Aodren salió momentáneamente de su trance al escuchar ese nombre. Ceneo bajó la mirada mientras se acariciaba la perilla, y le volvió a hablar buscando sus ojos sin resultado bajo la capucha que se había vuelto a poner pocos instantes antes.

—Nunca te lo he preguntado porque sé que es un tema que guardas en lo más profundo de tí. Pero me preocupas. Dime, ¿por qué no fuíste a su encuentro cuando vino desde tan lejanas tierras sólo para verte?

Unos instantes de silencio planearon sobre el ambiente. Sólo un aullido en la lejanía rasgó ese momento que pareció tan delicado como una seca y fina tela. Ahora sí vio los ojos de su compañero bajo la capucha, pero destilaban un brillo plateado. Estaban húmedos. Sus miradas se encontraron de nuevo.

—Tuve miedo. No me sentí preparado, sin esperar su llegada tan de improviso y me invadió el temor. Un temor que me hizo decepcionarla en lo más profundo.

La luminosidad plateada que yacía bajo su capucha ahora recorría una de sus mejillas creando un fino hilo.

—Una decepción que es también conmigo mismo. ¿Por qué no corrí a su encuentro?, ¿por qué actué de forma contraria a lo que mi corazón y mi más profundo interior me dictaban con tanta fuerza que sentía que parecía estallar en mi propio pecho en cualquier momento?

Ceneo escuchó antentamente sus palabras sorprendido de verle tan hundido. Le costaba creer que es a él a quien tiene a su lado y no a otra persona cualquiera.
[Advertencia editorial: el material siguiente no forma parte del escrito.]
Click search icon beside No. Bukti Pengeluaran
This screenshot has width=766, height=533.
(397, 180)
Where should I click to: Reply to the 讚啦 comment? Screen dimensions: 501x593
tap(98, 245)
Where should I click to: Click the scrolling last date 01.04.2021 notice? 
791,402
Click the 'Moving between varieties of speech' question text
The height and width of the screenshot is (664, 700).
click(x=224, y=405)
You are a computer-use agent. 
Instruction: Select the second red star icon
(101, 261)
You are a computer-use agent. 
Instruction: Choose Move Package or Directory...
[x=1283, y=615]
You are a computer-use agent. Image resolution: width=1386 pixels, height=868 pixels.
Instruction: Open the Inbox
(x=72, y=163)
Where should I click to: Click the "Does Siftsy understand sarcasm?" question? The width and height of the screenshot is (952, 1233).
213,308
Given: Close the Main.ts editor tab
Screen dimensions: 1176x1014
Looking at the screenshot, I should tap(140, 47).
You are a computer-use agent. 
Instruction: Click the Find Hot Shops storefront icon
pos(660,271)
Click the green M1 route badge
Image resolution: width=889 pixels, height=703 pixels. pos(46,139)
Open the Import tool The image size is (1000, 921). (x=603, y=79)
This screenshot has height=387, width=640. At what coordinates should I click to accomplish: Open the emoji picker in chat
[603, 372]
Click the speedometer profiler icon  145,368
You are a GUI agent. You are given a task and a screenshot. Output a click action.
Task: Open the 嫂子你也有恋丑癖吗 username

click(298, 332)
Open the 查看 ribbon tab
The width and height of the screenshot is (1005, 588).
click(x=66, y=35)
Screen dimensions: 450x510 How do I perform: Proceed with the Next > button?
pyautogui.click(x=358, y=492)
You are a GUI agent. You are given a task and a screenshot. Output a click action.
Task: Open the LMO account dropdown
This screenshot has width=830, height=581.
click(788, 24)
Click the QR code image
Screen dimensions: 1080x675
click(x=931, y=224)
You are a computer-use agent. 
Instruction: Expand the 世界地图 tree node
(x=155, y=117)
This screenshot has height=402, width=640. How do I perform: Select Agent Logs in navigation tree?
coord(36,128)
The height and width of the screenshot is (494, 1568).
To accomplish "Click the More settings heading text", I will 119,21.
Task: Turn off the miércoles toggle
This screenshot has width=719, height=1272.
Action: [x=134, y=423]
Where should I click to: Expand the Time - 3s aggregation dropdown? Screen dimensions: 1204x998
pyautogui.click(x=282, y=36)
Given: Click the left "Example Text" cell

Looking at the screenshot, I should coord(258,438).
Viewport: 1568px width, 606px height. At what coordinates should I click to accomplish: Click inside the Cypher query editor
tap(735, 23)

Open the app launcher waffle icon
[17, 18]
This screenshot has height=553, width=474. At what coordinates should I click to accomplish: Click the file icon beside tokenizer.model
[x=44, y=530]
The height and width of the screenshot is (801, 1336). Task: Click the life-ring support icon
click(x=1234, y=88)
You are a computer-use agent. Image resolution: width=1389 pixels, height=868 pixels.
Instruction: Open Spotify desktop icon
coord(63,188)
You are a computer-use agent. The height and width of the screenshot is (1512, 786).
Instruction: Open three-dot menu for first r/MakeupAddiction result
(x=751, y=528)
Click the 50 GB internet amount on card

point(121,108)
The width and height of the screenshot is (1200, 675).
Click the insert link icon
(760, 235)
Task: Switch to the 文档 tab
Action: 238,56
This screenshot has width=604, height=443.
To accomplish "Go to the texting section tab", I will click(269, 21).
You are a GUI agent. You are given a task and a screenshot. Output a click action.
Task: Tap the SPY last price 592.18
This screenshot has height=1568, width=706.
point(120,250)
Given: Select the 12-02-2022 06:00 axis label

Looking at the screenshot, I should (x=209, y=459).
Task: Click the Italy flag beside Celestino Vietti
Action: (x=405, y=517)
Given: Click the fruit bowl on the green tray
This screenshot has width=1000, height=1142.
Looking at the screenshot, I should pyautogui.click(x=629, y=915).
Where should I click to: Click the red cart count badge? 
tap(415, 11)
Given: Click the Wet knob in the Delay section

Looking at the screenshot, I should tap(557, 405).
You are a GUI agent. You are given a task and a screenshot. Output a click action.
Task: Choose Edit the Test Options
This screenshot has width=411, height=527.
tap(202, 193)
- No, amigo mío —continuó Aodren—. No merece tener en su vida a alguien que le ha fallado de esa manera.

Los destellos de plata comenzaron a oscurecerse. Desaparecieron como si una oscura sustancia empezara a expandirse dentro de su interior, unas nubes habían ido atrapando a la luna y a las estrellas instantes antes trayendo consigo un frío aire proveniente de las montañas y unas pequeñas gotas que caían con suavidad desde lo más alto. Fue ahora el guerrero quien habló.

—Vamos, caminemos un poco antes de volver, te hará despejar un poco esa mente.

Ambos se levantaron y comenzaron a dar unos pasos adentrándose en la oscuridad de la medianoche. Una oscuridad completa, ya no había luz ni destellos, sólo frío, sombras amenazantes, el sonido del fuerte viento que empezaba a soplar paulatinamente con mucha más fuerza y unas gotas cada vez más presentes amenazando una tormenta próxima.

Ceneo estaba intranquilo, pero mantenía firme su paso al lado de su viejo camarada. Demasiado pendiente del entorno de repente cambiante, sin saber que la mente del hechicero también había empezado a osurecerse y a poblarse de sombras. Sin saber que los ojos que estaban bajo la capucha se estaban volviendo de un tono rojizo.

Sin saber que parte de la humanidad de Aodren se había esfumado.